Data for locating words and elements
┄┄┄┄┄┄┄┄┄┄

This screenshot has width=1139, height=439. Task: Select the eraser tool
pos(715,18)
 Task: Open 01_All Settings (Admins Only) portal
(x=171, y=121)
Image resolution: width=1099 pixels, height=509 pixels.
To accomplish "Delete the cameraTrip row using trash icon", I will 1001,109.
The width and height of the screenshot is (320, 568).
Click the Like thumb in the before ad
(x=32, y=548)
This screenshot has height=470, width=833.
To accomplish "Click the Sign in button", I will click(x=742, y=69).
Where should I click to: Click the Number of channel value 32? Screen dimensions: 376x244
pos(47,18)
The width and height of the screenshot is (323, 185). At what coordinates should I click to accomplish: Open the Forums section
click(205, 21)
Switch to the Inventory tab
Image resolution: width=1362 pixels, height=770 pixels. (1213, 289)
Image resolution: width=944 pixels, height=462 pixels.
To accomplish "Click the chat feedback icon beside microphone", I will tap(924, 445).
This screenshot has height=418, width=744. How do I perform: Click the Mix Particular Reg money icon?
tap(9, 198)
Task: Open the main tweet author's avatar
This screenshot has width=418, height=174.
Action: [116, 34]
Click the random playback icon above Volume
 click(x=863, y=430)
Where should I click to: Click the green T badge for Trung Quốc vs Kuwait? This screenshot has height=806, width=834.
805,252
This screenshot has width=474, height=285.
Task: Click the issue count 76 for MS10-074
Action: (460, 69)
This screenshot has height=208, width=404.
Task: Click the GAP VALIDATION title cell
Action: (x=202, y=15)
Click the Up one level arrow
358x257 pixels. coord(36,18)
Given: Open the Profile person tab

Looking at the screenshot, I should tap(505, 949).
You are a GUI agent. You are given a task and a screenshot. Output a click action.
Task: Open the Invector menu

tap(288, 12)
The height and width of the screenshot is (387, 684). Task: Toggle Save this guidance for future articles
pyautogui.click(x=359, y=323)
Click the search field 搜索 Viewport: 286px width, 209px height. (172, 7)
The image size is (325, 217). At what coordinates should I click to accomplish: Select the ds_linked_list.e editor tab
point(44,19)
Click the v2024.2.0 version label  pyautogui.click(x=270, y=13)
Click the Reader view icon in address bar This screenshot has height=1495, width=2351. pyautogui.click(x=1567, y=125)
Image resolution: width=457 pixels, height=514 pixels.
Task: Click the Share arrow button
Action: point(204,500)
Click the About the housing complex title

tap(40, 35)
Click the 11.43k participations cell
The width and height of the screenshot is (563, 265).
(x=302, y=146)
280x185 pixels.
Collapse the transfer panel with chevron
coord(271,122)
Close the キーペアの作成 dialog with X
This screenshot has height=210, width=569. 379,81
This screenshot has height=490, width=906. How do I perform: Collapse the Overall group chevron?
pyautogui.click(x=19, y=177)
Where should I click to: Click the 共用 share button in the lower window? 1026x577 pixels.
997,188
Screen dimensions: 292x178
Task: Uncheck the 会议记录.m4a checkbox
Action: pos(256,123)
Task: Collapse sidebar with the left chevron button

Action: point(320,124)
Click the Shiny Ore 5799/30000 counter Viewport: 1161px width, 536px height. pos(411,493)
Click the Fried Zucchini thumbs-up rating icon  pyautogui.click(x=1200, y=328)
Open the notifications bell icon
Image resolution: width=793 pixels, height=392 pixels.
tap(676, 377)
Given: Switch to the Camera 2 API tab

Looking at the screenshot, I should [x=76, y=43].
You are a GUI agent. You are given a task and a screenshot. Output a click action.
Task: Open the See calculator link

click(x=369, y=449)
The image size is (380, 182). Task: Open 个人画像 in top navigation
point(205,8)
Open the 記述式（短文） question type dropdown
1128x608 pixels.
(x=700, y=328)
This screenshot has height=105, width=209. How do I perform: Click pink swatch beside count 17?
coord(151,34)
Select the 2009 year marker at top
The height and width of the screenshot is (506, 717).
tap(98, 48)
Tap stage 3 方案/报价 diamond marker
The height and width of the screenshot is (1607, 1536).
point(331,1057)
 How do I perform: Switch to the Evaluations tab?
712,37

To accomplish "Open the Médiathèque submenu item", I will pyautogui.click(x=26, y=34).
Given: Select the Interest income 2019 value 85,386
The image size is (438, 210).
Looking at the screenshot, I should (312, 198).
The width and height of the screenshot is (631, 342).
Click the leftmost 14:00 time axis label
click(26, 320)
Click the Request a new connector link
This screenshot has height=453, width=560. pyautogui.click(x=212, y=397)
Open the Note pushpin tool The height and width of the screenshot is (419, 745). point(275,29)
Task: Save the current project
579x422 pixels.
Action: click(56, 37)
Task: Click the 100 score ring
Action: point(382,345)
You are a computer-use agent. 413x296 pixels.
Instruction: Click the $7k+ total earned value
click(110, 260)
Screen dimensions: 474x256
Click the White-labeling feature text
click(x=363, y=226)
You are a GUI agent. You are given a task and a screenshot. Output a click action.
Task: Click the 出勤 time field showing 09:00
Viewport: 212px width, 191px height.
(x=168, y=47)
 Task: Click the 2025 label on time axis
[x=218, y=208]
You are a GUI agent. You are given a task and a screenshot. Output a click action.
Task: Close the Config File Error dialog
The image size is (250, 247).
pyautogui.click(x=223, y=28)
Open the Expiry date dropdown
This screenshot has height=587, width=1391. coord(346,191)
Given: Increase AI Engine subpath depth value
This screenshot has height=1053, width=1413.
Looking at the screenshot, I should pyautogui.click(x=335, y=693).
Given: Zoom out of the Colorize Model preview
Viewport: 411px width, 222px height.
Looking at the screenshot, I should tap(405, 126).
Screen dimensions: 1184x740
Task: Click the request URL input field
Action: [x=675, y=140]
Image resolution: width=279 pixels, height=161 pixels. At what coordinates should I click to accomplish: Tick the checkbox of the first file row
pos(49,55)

┄┄┄┄┄┄┄┄┄┄

→ **EXERCISE TASK**: Starting with the line that contains "Where should I click to: Click the 共用" and going on through the line that contains "click(26, 320)", rewrite the data with "Fried Zucchini" swapped for "Grilled Zucchini". Leave everything else unchanged.

→ **OUTPUT FOR THIS EXERCISE**:
Where should I click to: Click the 共用 share button in the lower window? 1026x577 pixels.
997,188
Screen dimensions: 292x178
Task: Uncheck the 会议记录.m4a checkbox
Action: pos(256,123)
Task: Collapse sidebar with the left chevron button

Action: point(320,124)
Click the Shiny Ore 5799/30000 counter Viewport: 1161px width, 536px height. pos(411,493)
Click the Grilled Zucchini thumbs-up rating icon  pyautogui.click(x=1200, y=328)
Open the notifications bell icon
Image resolution: width=793 pixels, height=392 pixels.
tap(676, 377)
Given: Switch to the Camera 2 API tab

Looking at the screenshot, I should [x=76, y=43].
You are a GUI agent. You are given a task and a screenshot. Output a click action.
Task: Open the See calculator link

click(x=369, y=449)
The image size is (380, 182). Task: Open 个人画像 in top navigation
point(205,8)
Open the 記述式（短文） question type dropdown
1128x608 pixels.
(x=700, y=328)
This screenshot has height=105, width=209. How do I perform: Click pink swatch beside count 17?
coord(151,34)
Select the 2009 year marker at top
The height and width of the screenshot is (506, 717).
tap(98, 48)
Tap stage 3 方案/报价 diamond marker
The height and width of the screenshot is (1607, 1536).
point(331,1057)
 How do I perform: Switch to the Evaluations tab?
712,37

To accomplish "Open the Médiathèque submenu item", I will pyautogui.click(x=26, y=34).
Given: Select the Interest income 2019 value 85,386
The image size is (438, 210).
Looking at the screenshot, I should (312, 198).
The width and height of the screenshot is (631, 342).
Click the leftmost 14:00 time axis label
click(26, 320)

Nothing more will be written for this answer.